Międzynarodowy zespół naukowców używał najnowszych technik, by utworzyć pierwszy bezpośredni obraz struktur na powierzchni Zeta Andromedae – gwiazdy odległej o 181 lat świetlnych od Ziemi.

By wykonać zdjęcie gwiazdy w czasie jej 18-dniowego obrotu, badacze użyli metody zwanej interferometrią. Polega ona na łączeniu obrazów z oddalonych od siebie teleskopów, dzięki czemu zespołowi udało się uzyskać moc rozdzielczą, jaką posiadałby 330-metrowy teleskop.

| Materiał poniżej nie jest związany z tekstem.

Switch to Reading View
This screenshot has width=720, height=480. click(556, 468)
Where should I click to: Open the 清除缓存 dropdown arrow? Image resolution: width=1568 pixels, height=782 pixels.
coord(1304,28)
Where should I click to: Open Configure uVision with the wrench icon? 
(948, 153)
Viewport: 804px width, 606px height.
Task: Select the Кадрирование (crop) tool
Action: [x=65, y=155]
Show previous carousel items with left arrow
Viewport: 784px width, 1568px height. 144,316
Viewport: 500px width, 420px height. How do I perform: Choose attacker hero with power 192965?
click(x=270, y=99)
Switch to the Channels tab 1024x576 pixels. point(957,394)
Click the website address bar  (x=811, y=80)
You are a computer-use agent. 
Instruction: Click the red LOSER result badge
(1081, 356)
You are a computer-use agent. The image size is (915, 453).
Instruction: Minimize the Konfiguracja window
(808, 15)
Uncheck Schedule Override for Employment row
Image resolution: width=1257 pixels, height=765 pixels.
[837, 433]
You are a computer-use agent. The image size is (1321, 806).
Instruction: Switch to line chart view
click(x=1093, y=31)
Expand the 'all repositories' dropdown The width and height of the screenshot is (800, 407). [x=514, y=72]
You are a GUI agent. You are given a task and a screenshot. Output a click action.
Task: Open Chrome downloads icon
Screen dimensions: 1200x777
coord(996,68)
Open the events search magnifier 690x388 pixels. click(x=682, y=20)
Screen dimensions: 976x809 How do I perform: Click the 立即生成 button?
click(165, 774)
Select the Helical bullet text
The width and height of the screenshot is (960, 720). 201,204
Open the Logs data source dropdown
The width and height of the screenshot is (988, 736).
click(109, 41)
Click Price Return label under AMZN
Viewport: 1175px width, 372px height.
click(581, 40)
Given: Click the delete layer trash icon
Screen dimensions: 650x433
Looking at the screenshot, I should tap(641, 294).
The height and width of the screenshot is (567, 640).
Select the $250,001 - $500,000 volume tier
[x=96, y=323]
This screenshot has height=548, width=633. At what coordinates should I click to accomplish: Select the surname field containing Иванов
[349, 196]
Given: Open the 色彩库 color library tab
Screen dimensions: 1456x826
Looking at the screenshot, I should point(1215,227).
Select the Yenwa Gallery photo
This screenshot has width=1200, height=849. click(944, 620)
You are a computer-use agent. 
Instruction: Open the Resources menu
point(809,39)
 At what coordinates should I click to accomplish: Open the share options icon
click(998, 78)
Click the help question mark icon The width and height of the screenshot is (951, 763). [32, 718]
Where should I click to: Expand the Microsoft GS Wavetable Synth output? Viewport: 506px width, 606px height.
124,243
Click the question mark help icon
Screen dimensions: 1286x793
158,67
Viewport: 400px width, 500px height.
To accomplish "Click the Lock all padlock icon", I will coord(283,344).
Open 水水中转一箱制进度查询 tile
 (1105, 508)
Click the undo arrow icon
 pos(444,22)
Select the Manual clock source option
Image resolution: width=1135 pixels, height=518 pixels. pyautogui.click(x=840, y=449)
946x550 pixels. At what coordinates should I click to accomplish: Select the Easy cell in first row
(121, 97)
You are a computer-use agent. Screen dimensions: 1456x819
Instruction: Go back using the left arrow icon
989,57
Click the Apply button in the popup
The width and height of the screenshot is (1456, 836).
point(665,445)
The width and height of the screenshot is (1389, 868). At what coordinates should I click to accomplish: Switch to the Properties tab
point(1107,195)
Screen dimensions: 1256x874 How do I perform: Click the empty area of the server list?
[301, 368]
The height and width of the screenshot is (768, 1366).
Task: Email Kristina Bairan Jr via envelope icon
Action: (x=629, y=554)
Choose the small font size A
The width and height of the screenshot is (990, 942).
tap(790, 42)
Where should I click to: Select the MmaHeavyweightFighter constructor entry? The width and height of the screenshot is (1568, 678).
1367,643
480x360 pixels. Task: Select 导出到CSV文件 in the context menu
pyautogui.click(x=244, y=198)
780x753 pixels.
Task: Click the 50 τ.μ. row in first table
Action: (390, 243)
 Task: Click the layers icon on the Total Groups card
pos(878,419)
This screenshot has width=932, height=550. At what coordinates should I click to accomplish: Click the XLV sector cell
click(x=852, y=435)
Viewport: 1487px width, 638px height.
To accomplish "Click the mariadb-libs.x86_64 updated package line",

Naukowcy odkryli, że gwiazda Zeta Andromedae posiada „plamy gwiezdne” – odpowiednik plam słonecznych. Jednakże plamy znalezione na obserwowanej gwieździe istotnie różnią się od plam na Słońcu.

Badacze sugerują, że otrzymane wyniki kwestionują aktualną wiedzę o wpływie pola magnetycznego na ewolucję gwiazd. Co więcej, obserwacje pozwolą także spojrzeć na zachowanie Słońca z czasów jego młodości, gdy Układ Słoneczny się jeszcze formował.

“Teraz możemy zauważyć, że plamy gwiezdne nie formują się jedynie w wąskich pasach przy równiku tak, jak plamy słoneczne. Zaobserwowaliśmy plamy na wszystkich szerokościach astrograficznych. Nie można tego wyjaśnić, ekstrapolując jedynie teorie o słonecznym polu magnetycznym” – powiedziała o odkryciu Rachael Roettenbacher, jedna z autorek.

Plamy na Zeta Andromedae

Wyniki badań zostały opublikowane w prestiżowym czasopiśmie naukowym “Nature” 4 maja w artykule “No Sun-like dynamo on the active star ζ Andromedae from starspot asymmetry”.

Jak powiedział profesor Stefan Kraus, starszy wykładowca na Uniwersytecie Exeter: “Większość gwiazd zachowuje się jak wielkie obracające się magnesy, a plamy gwiezdne są widzialnym przejawem tej magnetycznej aktywności. Obserwowanie tych struktur pozwoli nam rozpracować, co dzieje się we wnętrzu gwiazd głęboko pod ich powierzchnią”.

Plamy słoneczne, jak i gwiezdne, są chłodniejszymi i ciemniejszymi obszarami fotosfery gwiazd. Formują się, gdy silne pole magnetyczne blokuje przepływ ciepła i energii na pewnym obszarze. Jednakże na Słońcu plamy formują się tylko w cienkich pasach tuż nad i pod równikiem, zaś na Zeta Andromedae zachowują się w odmienny sposób.

Poza kilkoma plamami w okolicach równika Zeta Andromedae posiada również plamę na biegunie północnym. Jest to pierwsza taka bezpośrednio zaobserwowana plama na gwieździe z silnym polem magnetycznym. Poprzednie badania również wskazywały na istnienie plam słonecznych w okolicach biegunów, jednak te badania używały niebezpośrednich metod i nie mogły być zweryfikowane. Tym razem udało się to potwierdzić.

Ponadto, ponieważ przyrównikowe plamy rozciągają się na tak dużym chłodnym rejonie, naukowcy twierdzą, że znaleźli dowód na to, że pole magnetyczne może wstrzymać przepływ ciepła na znaczącej części gwiazdy, nie tylko na małych plamach. Jest to szczególnie ważne, ponieważ astronomowie szacują wiek gwiazd na podstawie ich temperatur. Muszą więc wiedzieć, czy jakiekolwiek dodatkowe czynniki, np. tego typu chłodne rejony, zaburzają wyniki pomiarów wieku gwiazd.